* **Goal of the exercise**: Pull out every line of the listing that contains the word "title".
====
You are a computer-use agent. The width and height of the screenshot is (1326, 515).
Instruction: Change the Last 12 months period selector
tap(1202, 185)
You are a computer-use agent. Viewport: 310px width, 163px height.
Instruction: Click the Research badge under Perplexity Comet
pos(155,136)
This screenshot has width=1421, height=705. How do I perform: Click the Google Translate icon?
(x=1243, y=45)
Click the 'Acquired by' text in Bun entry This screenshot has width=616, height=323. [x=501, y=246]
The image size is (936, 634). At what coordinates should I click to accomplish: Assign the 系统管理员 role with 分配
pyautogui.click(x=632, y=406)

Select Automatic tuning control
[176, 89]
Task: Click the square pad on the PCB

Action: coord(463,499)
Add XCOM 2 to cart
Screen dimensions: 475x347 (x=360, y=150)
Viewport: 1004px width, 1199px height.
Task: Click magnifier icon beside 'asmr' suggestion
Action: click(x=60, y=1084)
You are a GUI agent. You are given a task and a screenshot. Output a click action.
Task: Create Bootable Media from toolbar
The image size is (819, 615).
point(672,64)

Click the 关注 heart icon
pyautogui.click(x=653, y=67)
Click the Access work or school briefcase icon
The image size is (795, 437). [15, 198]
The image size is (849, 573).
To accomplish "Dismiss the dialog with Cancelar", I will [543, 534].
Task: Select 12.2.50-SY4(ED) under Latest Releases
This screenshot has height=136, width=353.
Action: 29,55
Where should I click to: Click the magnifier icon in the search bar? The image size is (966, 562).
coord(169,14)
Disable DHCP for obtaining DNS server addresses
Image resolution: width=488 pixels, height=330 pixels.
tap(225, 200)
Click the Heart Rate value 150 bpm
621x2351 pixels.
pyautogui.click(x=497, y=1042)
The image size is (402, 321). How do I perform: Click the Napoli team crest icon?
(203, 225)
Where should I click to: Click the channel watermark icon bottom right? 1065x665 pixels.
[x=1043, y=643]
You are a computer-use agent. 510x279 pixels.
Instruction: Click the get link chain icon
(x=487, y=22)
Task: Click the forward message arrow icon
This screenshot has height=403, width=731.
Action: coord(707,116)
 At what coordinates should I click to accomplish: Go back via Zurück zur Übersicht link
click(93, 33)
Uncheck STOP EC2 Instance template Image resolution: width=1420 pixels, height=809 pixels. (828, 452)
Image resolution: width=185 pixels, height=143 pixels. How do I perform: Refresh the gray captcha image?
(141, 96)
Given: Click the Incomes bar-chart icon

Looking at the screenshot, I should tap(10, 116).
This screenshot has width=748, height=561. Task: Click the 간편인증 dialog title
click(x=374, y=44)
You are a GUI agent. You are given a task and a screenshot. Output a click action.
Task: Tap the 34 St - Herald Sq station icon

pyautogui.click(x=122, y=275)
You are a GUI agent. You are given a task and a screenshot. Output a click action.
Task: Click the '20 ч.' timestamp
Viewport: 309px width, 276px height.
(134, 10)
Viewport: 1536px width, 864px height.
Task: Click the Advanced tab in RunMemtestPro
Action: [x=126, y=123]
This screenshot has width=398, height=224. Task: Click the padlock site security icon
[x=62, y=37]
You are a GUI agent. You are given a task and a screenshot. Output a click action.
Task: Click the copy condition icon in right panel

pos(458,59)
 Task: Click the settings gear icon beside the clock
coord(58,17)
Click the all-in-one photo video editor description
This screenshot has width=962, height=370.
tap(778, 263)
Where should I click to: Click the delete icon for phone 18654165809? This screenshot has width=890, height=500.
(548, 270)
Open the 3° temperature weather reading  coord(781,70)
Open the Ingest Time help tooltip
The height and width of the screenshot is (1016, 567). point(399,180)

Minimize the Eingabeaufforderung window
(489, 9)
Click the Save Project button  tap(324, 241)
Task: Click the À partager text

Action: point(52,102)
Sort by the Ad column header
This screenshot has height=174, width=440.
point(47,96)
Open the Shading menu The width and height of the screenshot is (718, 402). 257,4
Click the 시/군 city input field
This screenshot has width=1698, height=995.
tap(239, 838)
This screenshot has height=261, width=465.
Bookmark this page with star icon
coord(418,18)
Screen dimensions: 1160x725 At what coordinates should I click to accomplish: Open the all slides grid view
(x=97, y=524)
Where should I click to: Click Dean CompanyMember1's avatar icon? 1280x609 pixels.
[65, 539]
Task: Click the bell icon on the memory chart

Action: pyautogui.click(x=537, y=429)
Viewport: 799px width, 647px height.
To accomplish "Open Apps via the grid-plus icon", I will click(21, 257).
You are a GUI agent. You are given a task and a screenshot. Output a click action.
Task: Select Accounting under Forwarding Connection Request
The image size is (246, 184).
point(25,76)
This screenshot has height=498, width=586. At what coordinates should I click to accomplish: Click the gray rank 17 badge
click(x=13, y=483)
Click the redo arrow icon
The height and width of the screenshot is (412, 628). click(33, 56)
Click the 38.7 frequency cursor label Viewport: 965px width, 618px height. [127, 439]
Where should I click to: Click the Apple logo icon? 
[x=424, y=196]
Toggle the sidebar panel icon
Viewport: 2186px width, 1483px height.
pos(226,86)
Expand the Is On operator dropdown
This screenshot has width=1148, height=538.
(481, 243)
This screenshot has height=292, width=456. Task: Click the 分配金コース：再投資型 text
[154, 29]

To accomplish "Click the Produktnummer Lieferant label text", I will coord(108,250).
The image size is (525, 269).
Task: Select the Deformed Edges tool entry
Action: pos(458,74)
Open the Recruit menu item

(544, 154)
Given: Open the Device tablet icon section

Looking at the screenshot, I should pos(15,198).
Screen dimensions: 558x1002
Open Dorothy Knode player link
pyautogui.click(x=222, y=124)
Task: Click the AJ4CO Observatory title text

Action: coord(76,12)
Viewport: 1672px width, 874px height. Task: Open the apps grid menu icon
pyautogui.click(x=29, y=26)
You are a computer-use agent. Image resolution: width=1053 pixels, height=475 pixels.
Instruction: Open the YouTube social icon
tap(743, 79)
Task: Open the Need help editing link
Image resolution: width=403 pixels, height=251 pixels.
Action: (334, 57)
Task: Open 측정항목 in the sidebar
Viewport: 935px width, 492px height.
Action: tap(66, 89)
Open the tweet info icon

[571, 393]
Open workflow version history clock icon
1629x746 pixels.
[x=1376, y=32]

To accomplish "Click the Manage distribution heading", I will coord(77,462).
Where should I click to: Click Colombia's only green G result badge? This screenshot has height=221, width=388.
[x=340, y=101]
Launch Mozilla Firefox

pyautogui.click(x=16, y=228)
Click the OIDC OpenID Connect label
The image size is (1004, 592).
====
* **Task output**:
This screenshot has width=748, height=561. Task: Click the 간편인증 dialog title
Task: Click the AJ4CO Observatory title text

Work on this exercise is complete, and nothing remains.